Can I know the field value is "nil" or "null"? If you want to remove the field with value "null", in the ruby code you want to use "if v== 'null '"
tomer about 9 years

this not working when your logstash output is file or elasticsearch
Ban-Chuan Lim about 9 years

But it's worked on me in either stdout or file. Can you provide your log sample?
tomer about 9 years

Hi Ben and 10x for helping me. i update my question and provided a log example
Ban-Chuan Lim about 9 years

I have update the answer. Your logs is worked at me. Maybe you have try to figure out other problem. You can use my config and test again.
tomer about 9 years

can you try add file to ouput section. please tell me if there is null value in the output file
Ban-Chuan Lim about 9 years

Yes!

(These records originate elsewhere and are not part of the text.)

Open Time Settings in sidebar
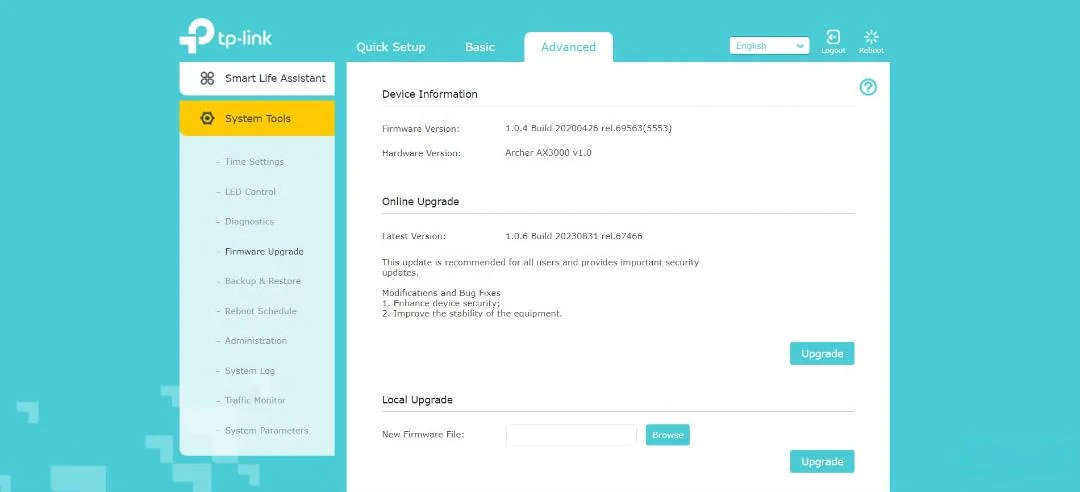pyautogui.click(x=254, y=162)
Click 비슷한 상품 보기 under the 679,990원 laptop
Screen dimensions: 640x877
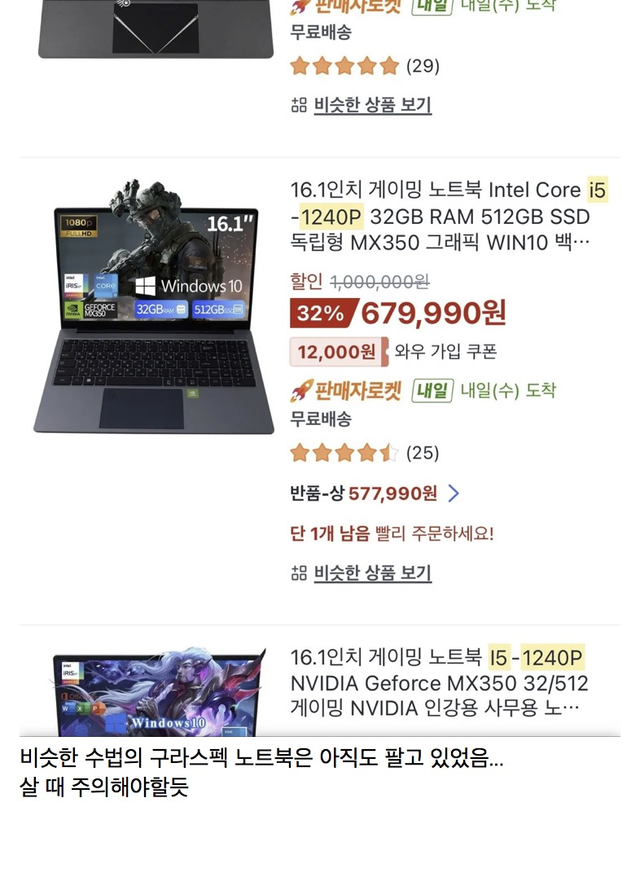pyautogui.click(x=373, y=573)
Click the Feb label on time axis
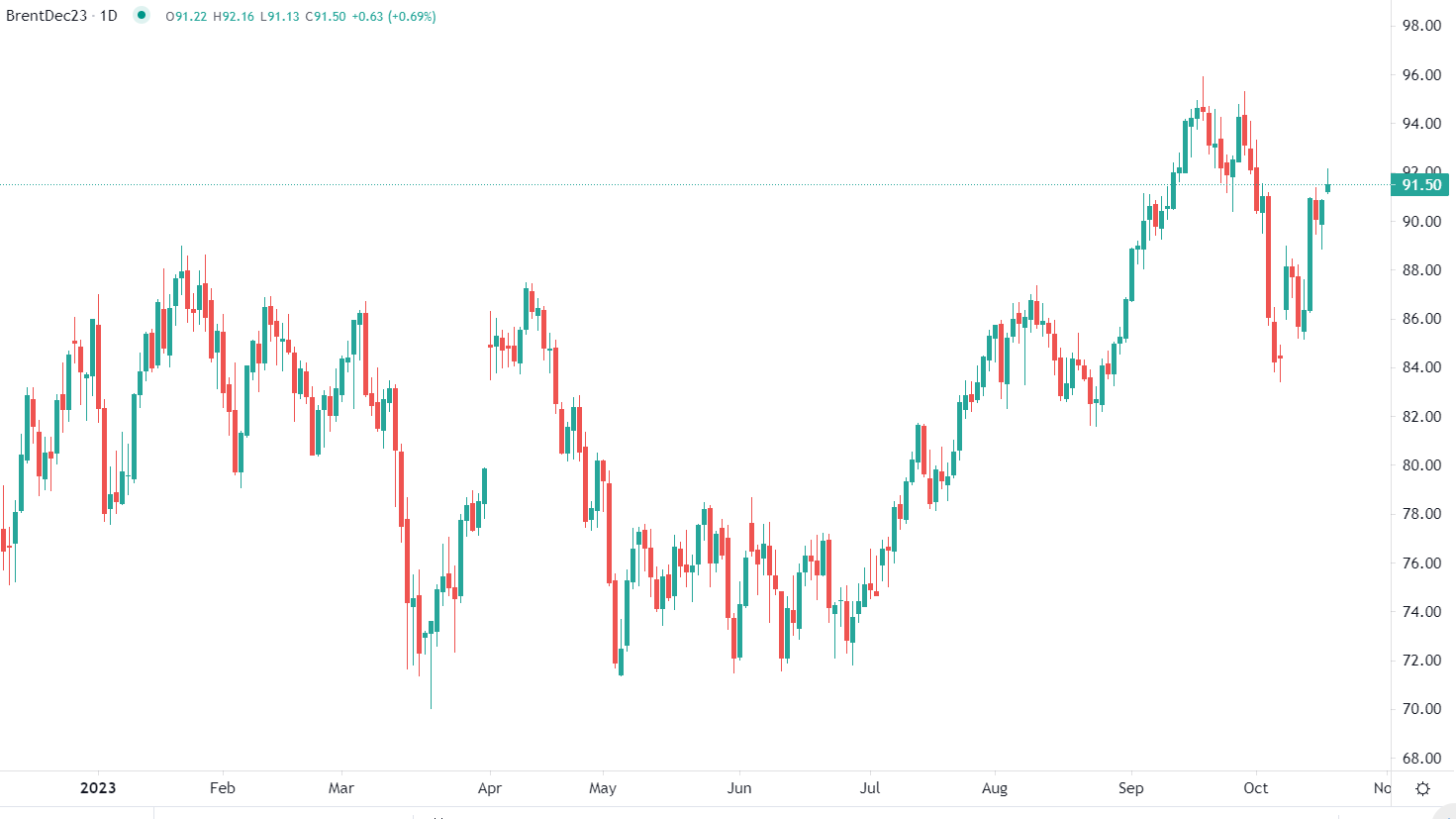Screen dimensions: 1456x819 (223, 788)
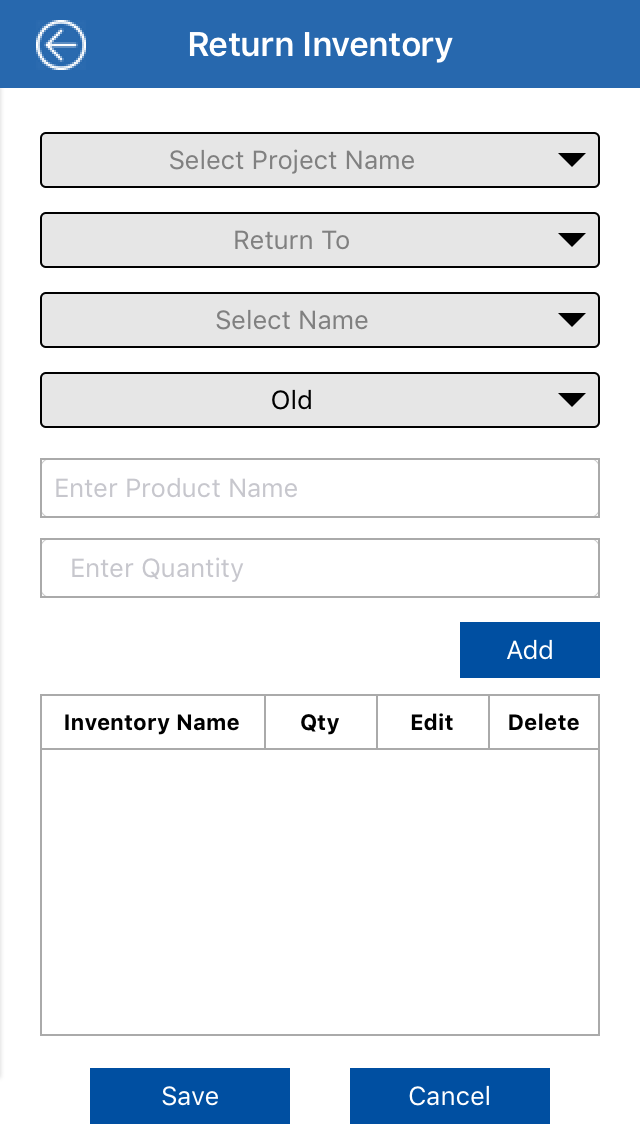Click the Qty column header
The height and width of the screenshot is (1136, 640).
[x=320, y=722]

I also use the file output. The null value field will be eliminated
tomer about 9 years

Ok Ben your answer work great, i had a mistake in my config file because that in my filter section i use remove_field => [ ] on the csv plugin. so its ignore the removed fields from ruby plugin
st2rseeker about 8 years

There is also an option in the csv filter named skip_empty_columns (at least there is now) - but the ruby was inventive. :)
Yalok Iy almost 5 years

I can confirm that the code above does what is expected – remove fields with null value. Using logstash 6.8.1. I've enhanced it a bit to remove fields with "-" value as well. Just make the second if line to look like: if v == '' || v.to_s == '{}' || v == '-'
Yalok Iy almost 5 years

Actually, to remove fields with null value, one needs to add || v == nil as well.
Eric McLachlan over 3 years

Wow! That worked brilliantly! So nice and simple.